翌朝、遅刻ギリギリでやって来た甘粕と霞を見て、夏目はニヤリと笑い、太宰は目を剥いて叫んだ。


 「甘粕!何故、昨日と同じ服!」


 「ーあ…。」


 「あじゃねえ!いきなり抜き差しならん関係になるなああ!森検事と森国家公安委員長に殺されるぞおおおお!」


霞は、森検事という、一課の事件担当の様な位置づけの、敏腕検事の妹であり、また、国家公安委員長の森謙三の娘である。

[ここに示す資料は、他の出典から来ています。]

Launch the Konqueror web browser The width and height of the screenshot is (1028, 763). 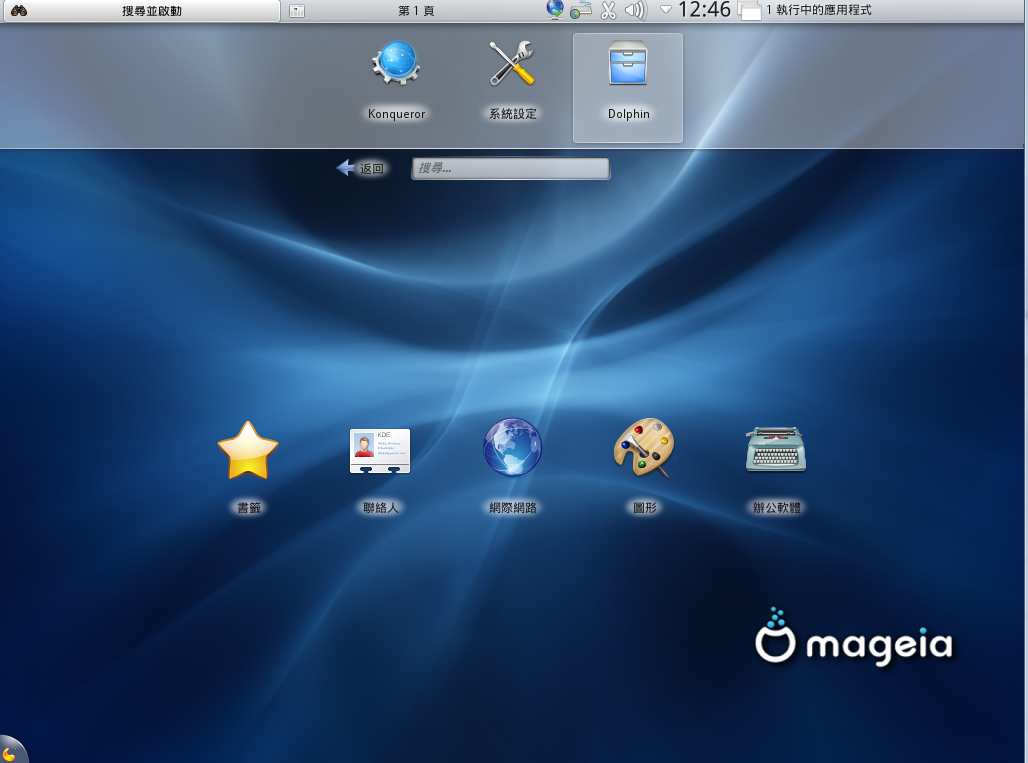coord(396,75)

言われた甘粕は、逆に驚いたという顔で太宰を見て、叫び返した。


 「ぬ…抜き差しならなくなんかなってないですよ!課長、誤解です!」


 しかし、太宰は聞き入れず、更にヒートアップ。


 「あまか~す!この道二十年の俺のこの目は騙されんぞ!昨日と同じ服に加え、二人してやたらスッキリとした清々しい顔!明らかに近くなっている二人の距離!どこが誤解だあ!」


 「だから違いますって!話を聞いて下さい!付き合ったりしてませんから!」


 「付き合っても居ないのに、んな事を!見損なったぞ!甘粕!」


 「だから違うっつてんでしょうが!落としますよ!」


 「お前は何かっつーと、上司落とすんじゃねえよ!」


 「いや、もう絶対落とす!」


 言い合いは終わらず、霞と一緒に笑っていた夏目が口を挟んだ。


 「課長、筆跡鑑定の結果、甘粕さんにもお伝えしていいですか。」


 「おう、そうであった。夏目、このスケベにも教えてやんなさい。」


 「だからスケベとはなんだあ!そっちがスケベ親父じゃねえかよ!」


 「なにおう!」


 もう少し見ていたいような気もするが、夏目は報告を始めた。


 「鑑定の結果、原田美咲とは全くの別人が左手で書いたものと判明しました。福井悠斗は左利きです。」


 「すごいな!夏目!ビンゴじゃん!」


 筆跡鑑定を思いついたのは夏目である。

 甘粕は夏目のヘアスタイルが乱れる程、頭をぐしゃぐしゃになでていたが、ピタリと止まった。


 「でも、なんでこんな早く?脅したのか?藤木の時のように…。」


 「いえ。」


 「じゃなんで…。」


 「えー…、それはですね…。ま、追々。」


 夏目に笑って誤摩化されたまま、福井家に向かった。